FINANCE / RENEWABLE ENERGY

February 05, 2007

  • Cash Offer of EUR 105 per share, representing total equity value of more than EUR 850 million
  • Offer represents an attractive premium of 17 per cent on closing stock price as of January 19th 2007 and 44 per cent on three-month average share price1 prior to January 19th 2007
  • Offer Period starts today and will run until March 7th 2007, 24:00 hours CET, unless extended
  • Complementary strengths to create strong platform for long-term growth in fastdeveloping worldwide wind energy sector
  • AREVA, with a more than 29.9 per cent stake, has been a strategic investor in REpower since September 2005

Hamburg, Germany, 5 February 2007- The AREVA Group announced today that it has published a cash tender Offer for the shares it does not already own in REpower Systems AG, a wind turbine manufacturer based in Hamburg. AREVA, a world leader in technological solutions for CO2-free power generation, electricity transmission and distribution, currently holds more than 29.9 per cent of REpower and has been a strategic partner and investor in the company since September 2005. The Offer period will run until March 7th 2007, 24:00 hours CET, unless extended.

As announced on 22 January 2007 AREVA is offering EUR 105 per REpower share, which values REpower’s equity at more than EUR 850 million. This represents:

  • 17 per cent premium over the share price at closing on 19 January, the last trading day before the announcement of this Offer1
  • 44 per cent premium over the 3 month average share price1 prior to January 19th 2007

1 Based on Xetra closing prices

"We believe that this is an attractive Offer in the best interests of shareholders, the company, its employees and customers which fully reflects the business value and future prospects of REpower. We are pleased by the support that REpower’s management has shown on the day of the announcement by stating that AREVA is “the right partner” for REpower. Through its financial strength and global presence, AREVA will enable REpower to accelerate its development and build on its leading technologies, dynamic management team and highly skilled employees", said Anne Lauvergeon, CEO of AREVA Group.

REpower is one of the leading players in the fast-growing worldwide wind energy sector, specializing in high output turbine technology particularly suitable for off-shore turbines. The complementary nature of the combination will enable REpower to have the necessary financial strength, engineering expertise and commercial reach to accelerate its development, particularly in off-shore projects. REpower already has a strong competitive advantage in this area by being the leader in 5MW turbines for offshore applications. The combination of AREVA and REpower will create a worldwide centre of excellence in wind energy based in Germany.

The global reach of the AREVA Group will allow REpower to leverage a bigger sales and marketing platform, opening up new and exciting future commercial prospects for the firm. AREVA’s knowledge of utility customers and grid managers will benefit REpower significantly.

This acquisition will reinforce AREVA’s strategic position in CO2-free energy technologies.
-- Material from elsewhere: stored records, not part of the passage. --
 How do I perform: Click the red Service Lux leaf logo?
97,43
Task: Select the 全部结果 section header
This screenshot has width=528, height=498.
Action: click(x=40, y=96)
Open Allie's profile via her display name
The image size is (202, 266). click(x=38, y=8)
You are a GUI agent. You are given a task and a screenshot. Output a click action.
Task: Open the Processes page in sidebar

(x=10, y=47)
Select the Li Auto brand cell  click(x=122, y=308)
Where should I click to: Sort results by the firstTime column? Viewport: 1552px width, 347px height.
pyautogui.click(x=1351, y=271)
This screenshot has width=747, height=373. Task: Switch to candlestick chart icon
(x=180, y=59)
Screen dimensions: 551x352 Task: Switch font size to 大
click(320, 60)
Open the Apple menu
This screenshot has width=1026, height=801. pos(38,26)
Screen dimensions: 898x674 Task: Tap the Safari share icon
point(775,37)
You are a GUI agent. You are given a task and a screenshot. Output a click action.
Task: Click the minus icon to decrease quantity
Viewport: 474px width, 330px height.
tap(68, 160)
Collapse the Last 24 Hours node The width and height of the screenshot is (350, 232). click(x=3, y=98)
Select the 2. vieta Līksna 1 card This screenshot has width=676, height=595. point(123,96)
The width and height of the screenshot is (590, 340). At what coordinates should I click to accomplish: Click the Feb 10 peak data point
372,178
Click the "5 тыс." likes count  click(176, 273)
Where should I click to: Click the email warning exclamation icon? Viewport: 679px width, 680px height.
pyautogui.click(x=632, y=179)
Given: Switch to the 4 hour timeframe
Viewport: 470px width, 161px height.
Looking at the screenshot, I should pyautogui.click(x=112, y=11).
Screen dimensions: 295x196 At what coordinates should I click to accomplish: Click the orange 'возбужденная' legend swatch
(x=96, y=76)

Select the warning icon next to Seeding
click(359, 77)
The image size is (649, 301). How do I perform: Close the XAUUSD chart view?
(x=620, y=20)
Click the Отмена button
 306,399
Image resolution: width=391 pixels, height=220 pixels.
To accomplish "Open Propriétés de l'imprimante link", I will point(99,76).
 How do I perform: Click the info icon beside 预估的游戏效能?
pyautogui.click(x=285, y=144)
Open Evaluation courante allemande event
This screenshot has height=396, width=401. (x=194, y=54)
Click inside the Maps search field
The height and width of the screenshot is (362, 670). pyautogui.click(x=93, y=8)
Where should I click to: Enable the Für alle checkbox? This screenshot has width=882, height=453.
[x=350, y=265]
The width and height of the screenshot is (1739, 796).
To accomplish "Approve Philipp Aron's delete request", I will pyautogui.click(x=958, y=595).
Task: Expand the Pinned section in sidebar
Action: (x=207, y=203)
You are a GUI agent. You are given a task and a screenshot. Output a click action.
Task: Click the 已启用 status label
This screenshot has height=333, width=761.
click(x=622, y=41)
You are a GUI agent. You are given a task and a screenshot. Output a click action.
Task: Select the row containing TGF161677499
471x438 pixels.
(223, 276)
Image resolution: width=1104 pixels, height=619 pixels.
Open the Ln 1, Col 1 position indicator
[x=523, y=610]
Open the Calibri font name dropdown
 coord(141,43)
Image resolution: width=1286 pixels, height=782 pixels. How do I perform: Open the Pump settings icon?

AREVA’s strategy of combining nuclear and renewable energies and transmission and distribution infrastructure are complementary, all seeking to address the world’s growing energy demand without emitting greenhouse gases.

As outlined in the Offer Document, the offer will be subject to AREVA achieving at least 50% plus one share ownership in REpower and usual customary conditions.

For further information on the offer

The complete terms and conditions are set out in the Offer Document. The Offer Document and other documents relating to the tender Offer are available on the internet.

The Offer can be accepted during the acceptance period starting today until March 7th 2007, 24:00 hours CET, / March 7th 2007, 18:00 hours EST respectively, unless extended. To accept the Offer, REpower shareholders should submit a written declaration of acceptance to their Custodian Bank before the end of the acceptance period.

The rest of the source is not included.